Se asomó por las ventanas de los cafés desbordados de gente, luces y humo. Terminó entrando en todos para ver mejor. Pasó junto a una mesa donde estaban Matilde y Daniel con unos amigos, sin verlos, hasta que le tiraron del vestido.

– ¿Venías a despedirte? ¿Te vas al campo…? Has dejado tu abrigo en casa. ¿Te has divertido?

Marta les miraba aturdida. El cansancio la tenía pálida.

Una señora gruesa le gritó a Daniel, queriendo hacerse oír, aunque casi estaba a su lado.

– Es la niña de su hermana, ¿verdad?

– De mi hermano, sí…

– Me refería a la señora rubia que estaba aquí antes. ¡Se parece tanto!

Matilde se reía.

– Cree que es hija de Honesta.

Marta, atontada, sentada por un momento entre sus tíos, miró con disgusto a aquella señora. Parecerse a Hones no le era grato, ni siquiera en un momento de fatiga tan grande.

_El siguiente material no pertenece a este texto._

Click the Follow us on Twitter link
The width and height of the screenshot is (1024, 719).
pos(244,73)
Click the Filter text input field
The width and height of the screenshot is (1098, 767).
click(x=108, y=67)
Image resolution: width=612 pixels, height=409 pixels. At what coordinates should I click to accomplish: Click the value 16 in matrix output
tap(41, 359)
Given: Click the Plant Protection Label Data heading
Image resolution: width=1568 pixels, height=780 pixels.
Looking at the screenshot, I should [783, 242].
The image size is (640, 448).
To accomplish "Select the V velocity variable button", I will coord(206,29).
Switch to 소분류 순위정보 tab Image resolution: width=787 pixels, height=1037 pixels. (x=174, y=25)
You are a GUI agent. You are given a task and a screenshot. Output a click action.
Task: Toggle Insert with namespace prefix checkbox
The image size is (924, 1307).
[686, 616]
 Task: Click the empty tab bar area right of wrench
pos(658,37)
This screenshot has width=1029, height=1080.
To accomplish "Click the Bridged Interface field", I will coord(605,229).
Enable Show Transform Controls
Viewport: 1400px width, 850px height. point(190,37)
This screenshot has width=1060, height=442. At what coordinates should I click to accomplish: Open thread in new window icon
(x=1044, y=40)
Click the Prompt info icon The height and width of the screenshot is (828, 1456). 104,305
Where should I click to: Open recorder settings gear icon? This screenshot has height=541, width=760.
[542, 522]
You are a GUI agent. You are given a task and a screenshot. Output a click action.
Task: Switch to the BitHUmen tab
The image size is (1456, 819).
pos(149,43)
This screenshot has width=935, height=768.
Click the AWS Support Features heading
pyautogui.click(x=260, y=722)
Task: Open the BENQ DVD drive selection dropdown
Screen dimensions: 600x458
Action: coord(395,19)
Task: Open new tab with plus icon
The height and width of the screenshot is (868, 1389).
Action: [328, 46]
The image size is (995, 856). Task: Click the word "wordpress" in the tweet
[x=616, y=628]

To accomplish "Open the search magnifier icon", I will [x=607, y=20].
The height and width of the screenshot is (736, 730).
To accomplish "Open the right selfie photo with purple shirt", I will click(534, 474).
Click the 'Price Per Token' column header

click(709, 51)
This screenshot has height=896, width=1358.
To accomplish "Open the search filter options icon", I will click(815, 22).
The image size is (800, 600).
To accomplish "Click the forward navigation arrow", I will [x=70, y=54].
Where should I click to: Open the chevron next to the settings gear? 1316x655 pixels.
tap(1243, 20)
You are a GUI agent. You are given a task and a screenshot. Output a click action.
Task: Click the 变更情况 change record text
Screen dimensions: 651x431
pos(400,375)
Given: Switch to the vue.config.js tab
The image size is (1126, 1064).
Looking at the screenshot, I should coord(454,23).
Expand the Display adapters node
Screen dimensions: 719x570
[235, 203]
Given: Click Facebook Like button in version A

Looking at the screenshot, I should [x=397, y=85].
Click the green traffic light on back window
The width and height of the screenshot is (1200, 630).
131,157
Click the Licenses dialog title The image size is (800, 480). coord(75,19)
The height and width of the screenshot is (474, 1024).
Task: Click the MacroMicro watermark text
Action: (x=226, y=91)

Daniel estaba nervioso, enrojecido.

– Mi hermana es soltera.

Marta, con la cabeza apoyada en el repaldo del asiento, vio de pronto, frente a ella, a Pablo y a Hones. Sintió un martilleo doloroso, vivísimo en el pecho. Pablo fumaba y bebía. Hones fumaba y bebía; estaban juntos, separados por un gran espacio de local, por la humareda de un centenar de cigarrillos, por el oleaje de las conversaciones. Marta recordó una frase: "Su mamá vino esta mañana…" Lo había dicho la criada de la pensión de Pablo. Entonces no había entendido. Hones y Pablo. Ella se parecía a aquella mujer rubia y vieja, de cara achatada, llena de remilgos… Hones visitaba a Pablo.

Oyó decir a Daniel, como en sueños, que iban a telefonear a su casa para decir que aquella noche Marta se quedaba con ellos en Las Palmas, porque tenía muy mala cara. ¿Quería?

Pablo la vio entonces. La vio, y con una alegre risa la saludó con la mano desde lejos. No estaban solos Pablo y Hones; había un grupo grande en una larga mesa. Nada en la actitud de ellos indicaba más intimidad que la que pudiera haber en la actitud de la misma Marta con Daniel y con Matilde. Claro que todos parecían algo achispados, o al menos Marta los veía como si una capa de agua ampliase sus gestos y sus risas de manera temblona y desconcertante. Tal vez era ella quien tenía mareo. Pero Pablo no se inclinaba hacia Hones. Ni siquiera la apreciaba; un día de los pocos, escasísimos de su vida, que ella había hablado con Pablo, se rozó de pasada a Hones en tono de broma: "Sí; no es por la inteligencia deslumbradora por lo que brilla tu tía." Eran palabras de Pablo y las recordó con encantada crueldad. Luego le dio vergüenza. Una vergüenza tan grande que hubiera querido desaparecer delante de su propia conciencia. Esto era ser tan baja como la gente que ella despreciaba. Pensar una cosa así la volvía indigna de la amistad de Pablo. Estaba borracha, esto era lo que pasaba. Ella no era así estando serena.